* Exercise:
Look for the word "Task" in the records, and copy each line where it appears.

* Provided entries:
● ● ● ● ● ● ●

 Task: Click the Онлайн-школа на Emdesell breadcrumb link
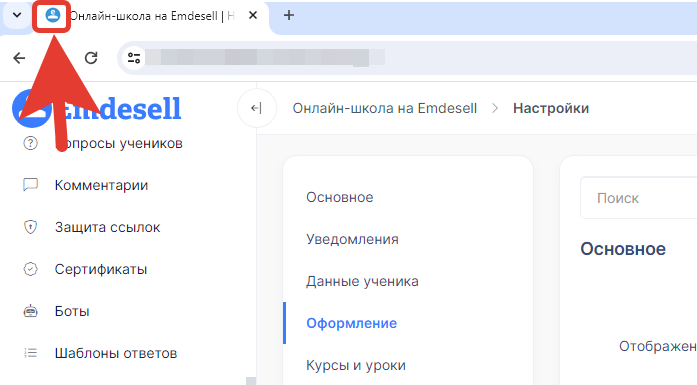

● ● ● ● ● ● ●

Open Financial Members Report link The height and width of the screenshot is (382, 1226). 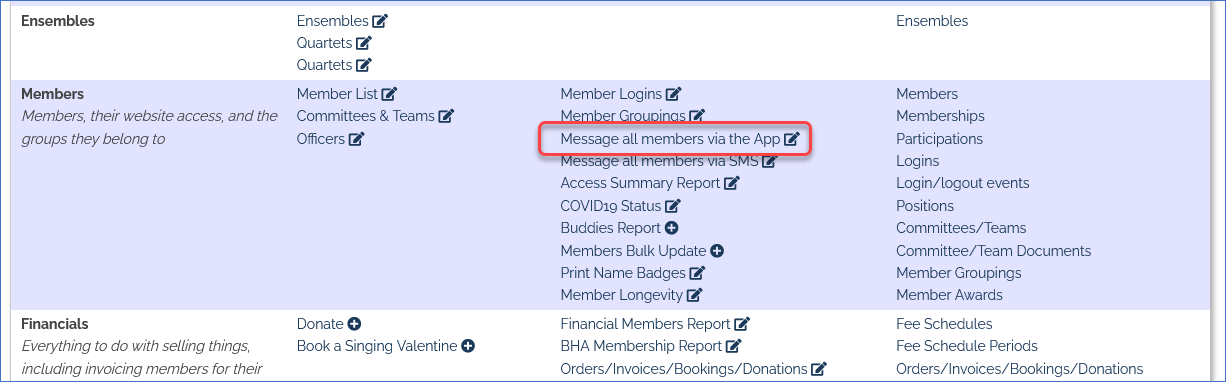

● ● ● ● ● ● ●

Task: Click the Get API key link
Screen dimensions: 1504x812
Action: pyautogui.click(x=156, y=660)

● ● ● ● ● ● ●

* Completed exercise:
 Task: Click the Онлайн-школа на Emdesell breadcrumb link
Task: Click the Get API key link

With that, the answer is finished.